Tüccar Salomon Strauss, şair Heinrich Heine'nin kendisi aleyhine dedikodu yaptığını duyup onu yumruklayınca, şairden tabancayla düello daveti almıştı. Rakibinin tabancayı kabul etmemesi halinde de Strauss'un "korkak bir kan" olacağını belirtmeyi de unutmamıştı. Oysa, Heine'nin düellonun sonucundan çekindiği açıkça belliydi. Uzun zamandır hayat arkadaşı olan Mathilde Mirat'yla evlenmiş ve onun saygıdeğer bir dul olmasını sağlamıştı.

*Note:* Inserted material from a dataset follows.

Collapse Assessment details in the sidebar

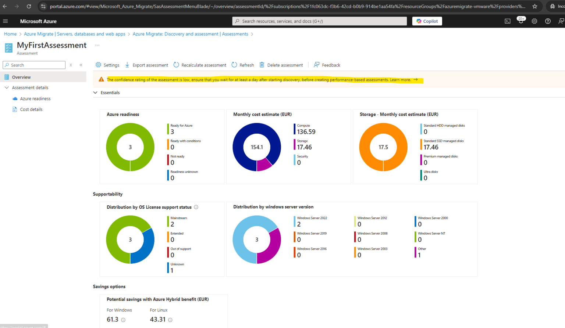6,87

Bu tür düşünce ve özveriden tamamen arınmış olan Berlinli bir banker ise, eşi için düelloya girmeyi reddetmişti. Çünkü, sadakatsiz karısının onunla evlenmeden önce evli bir yüzbaşıyla ilişkisi olduğunu öğrenmişti, kendını hiçbir şekilde sorumlu tutmuyordu. Bu yüzden, karısının "namusunun temizlenmesi" işini, bacanağına havale etti.
Düellonun bütün karmaşıklığı içerisinde sadece tek bir şey herkes tarafından açıkça biliniyordu: "Kadının namusu"... Ve kadının namusu da erkek işiydi. Düellonun sonucu ne olursa olsun, uğruna düello yapılan kadın, eş, kız evlat veya kız kardeş "toplumsal idam"a uğrardı, ama erkeğin üzerindeki bütün kuşkular kalkardı. Namusunu temizleyen erkek, bu duruma açıkça sevinmeyi ahlaksızlık sayardı ve aldatan aşıkla aldatılan koca birlikte aklanırlar, kabak yine kadının başında patlardı.